Wie erwartet hatte sich reichlich Prominenz auf der Ehrentribüne versammelt. Bundeskanzlerin Angela Merkel feierte ihren 57. Geburtstag beim Endspiel, auch Altkanzler Helmut Kohl war zum zweiten Mal bei der WM live im Stadion dabei.

Bundespräsident Christian Wulff schüttelte vor der Partie UEFA-Chef Michel Platini herzlich die Hand. Chelsea Clinton, die Tochter des früheren US-Präsidenten Bill Clinton, gab sich dagegen bei ihrer Ankunft mit der US-Delegation auf dem Stadiongelände eher wortkarg.

Neben Fußball-Weltverbandschef Joseph Blatter und DFB-Präsident Theo Zwanziger verfolgten auch Bundestrainerin Silvia Neid und viele deutsche Nationalspielerinnen das Endspiel im Stadion. Torfrau Nadine Angerer, Mittelfeldspielerin Fatmire Bajramai und die Jungstars Kim Kulig und Alexandra Popp ließen sich trotz des schmerzhaften Ausscheidens im Viertelfinale den Schlussakt nicht entgehen.

Hansi Flick, Assistent von Männer-Bundestrainer Joachim Löw, freute sich vor dem Anpfiff «auf die zwei besten Mannschaften des Turniers, die verdient im Finale stehen». Er lobte die «physisch starken Amerikanerinnen und den technischen Fußball der Japanerinnen». Auch Bahn-Konzernchef Rüdiger Grube schwärmte: «Frauenfußball ist echt klasse - das hat man bei dieser WM wieder gesehen. Frauen haben einfach Power.»

Software-Milliardär Dietmar war ebenso live dabei wie ARD-Moderator Kai Pflaume. «Das ist eine super Atmosphäre hier», meinte Pflaume. Dem WM-OK zufolge hatten auch Rekordnationalspieler Lothar Matthäus, Ex-Bundestrainer Jürgen Klinsmann, DFB-Torwarttrainer Andreas Köpke und die WM-Botschafterinnen Maria Furtwängler, Franziska van Almsick und Ulrike Folkerts einen Platz auf der Tribüne gebucht. WM-Organisationschefin Steffi Jones konnte sich schon lange vor Spielbeginn vor Autogrammwünschen kaum retten.

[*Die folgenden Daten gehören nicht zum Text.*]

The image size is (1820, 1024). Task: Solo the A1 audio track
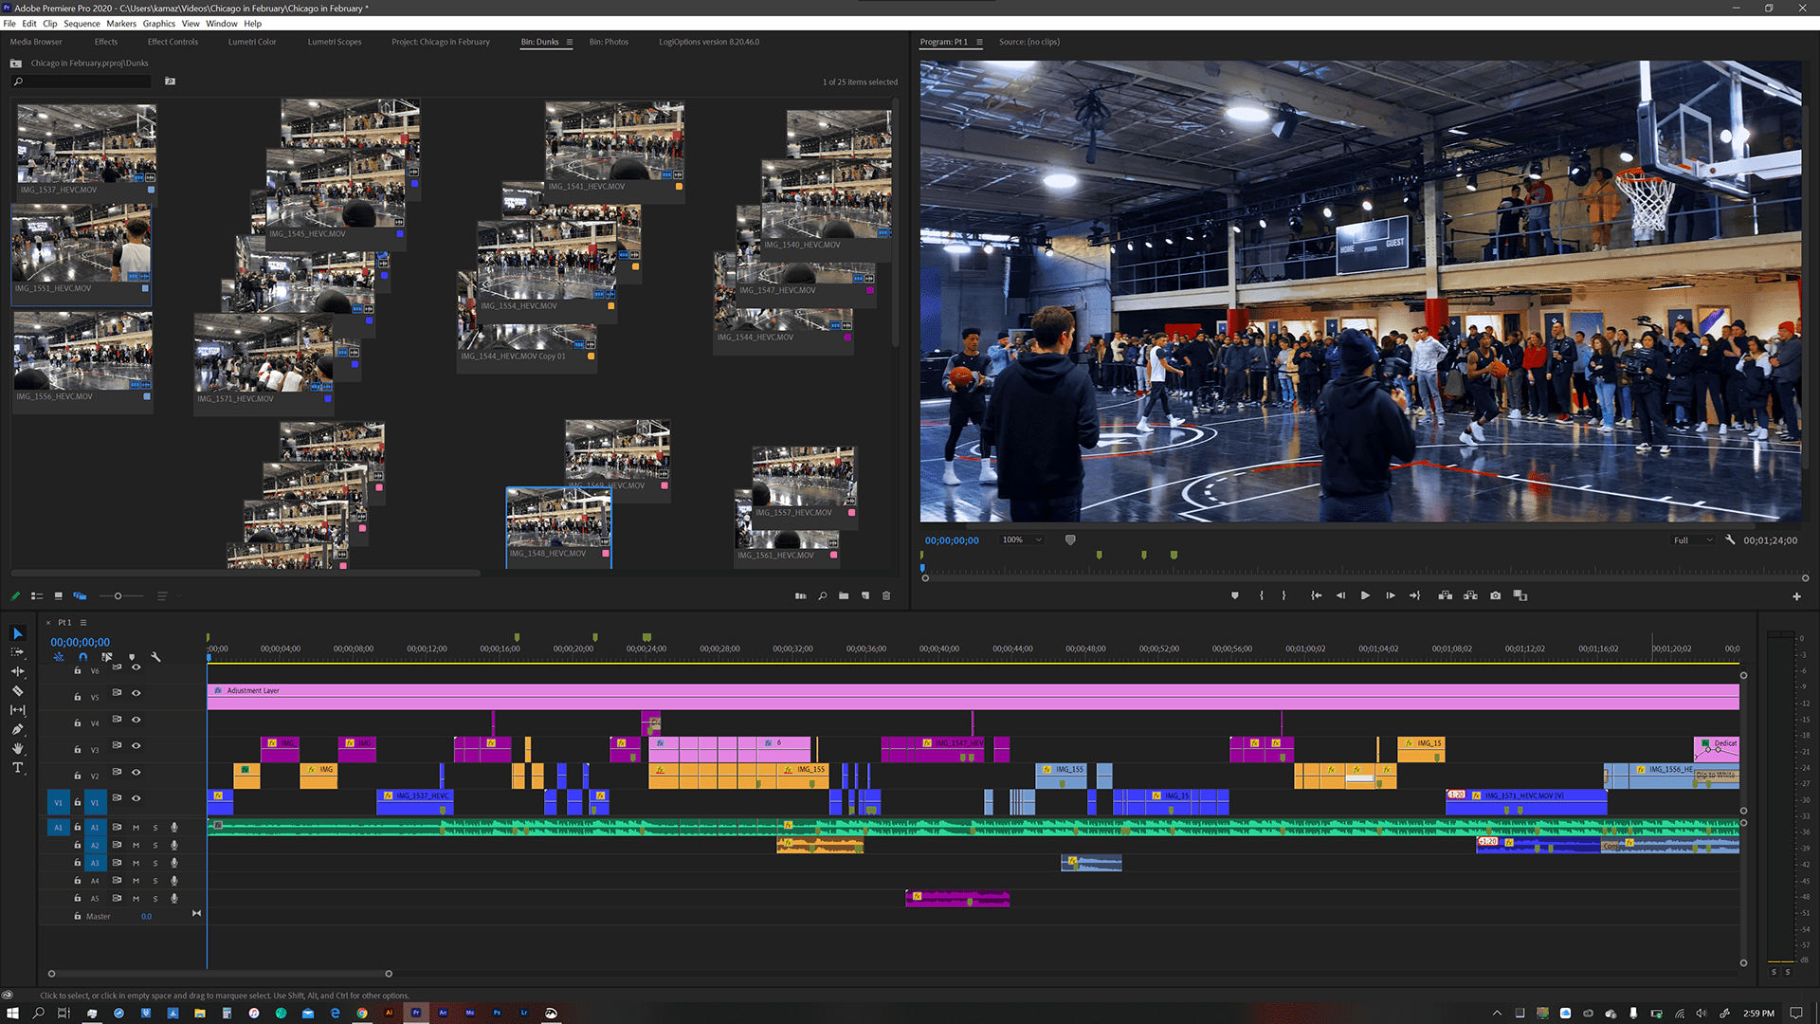pyautogui.click(x=155, y=828)
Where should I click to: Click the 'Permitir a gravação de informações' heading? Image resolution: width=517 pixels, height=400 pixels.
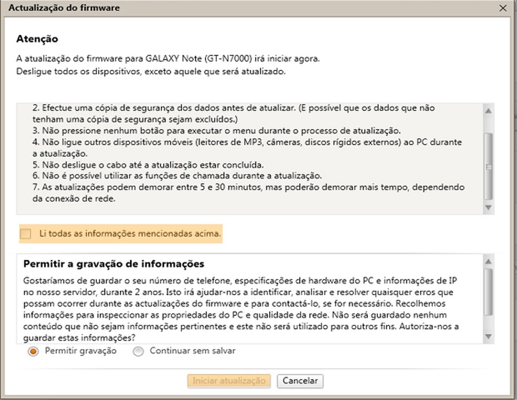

Vor dem Anpfiff sang US-Popsternchen Alexis Jordan ihren Hit «Happiness» vor einer Kulisse, die die Frankfurter Skyline symbolisieren sollte. Danach entstand ein mit sieben Metern Durchmesser riesiger, 3,60 Meter hoher spiegelnder Fußball auf dem Spielfeld. In ihm sollten sich den Choreographen zufolge die Fans, das Stadion, die am Turnier beteiligten Nationen, der Rasen, der Himmel und die Tänzer unter dem WM-Slogans «20ELF von seiner schönsten Seite» zu einem Gesamtbild verbinden.

Aus dem Spiegelball trat die zweifache Weltmeisterin und WM-Botschafterin Renate Lingor hervor und übergab den WM-Pokal an Steffi Jones. Die OK-Präsidentin platzierte den Pokal abschließend direkt vor dem Spielertunnel, durch den die beiden Endspielteams kurz darauf protokollgemäß den Rasen betraten.

Auf der Frankfurter Fanmeile, der größten in Deutschland, fieberten beim Finale noch einmal rund 3000 Besucher beim gemeinsamen WM-Gucken auf den drei schwimmenden Leinwänden mit. Am Ende der drei Wochen Public Viewing in den Frankfurter «Fußballgärten» zogen die Organisatoren eine positive Bilanz. «Mit dem Verlauf sind wir sehr zufrieden. Das Wetter hat eigentlich immer darüber entschieden, wie die Resonanz ist», sagte Veranstaltungsleiter Kurt Stroscher. Die Zahl von einer Million Besucher, mit der die Stadt geliebäugelt hatte, sei allerdings deutlich verfehlt worden.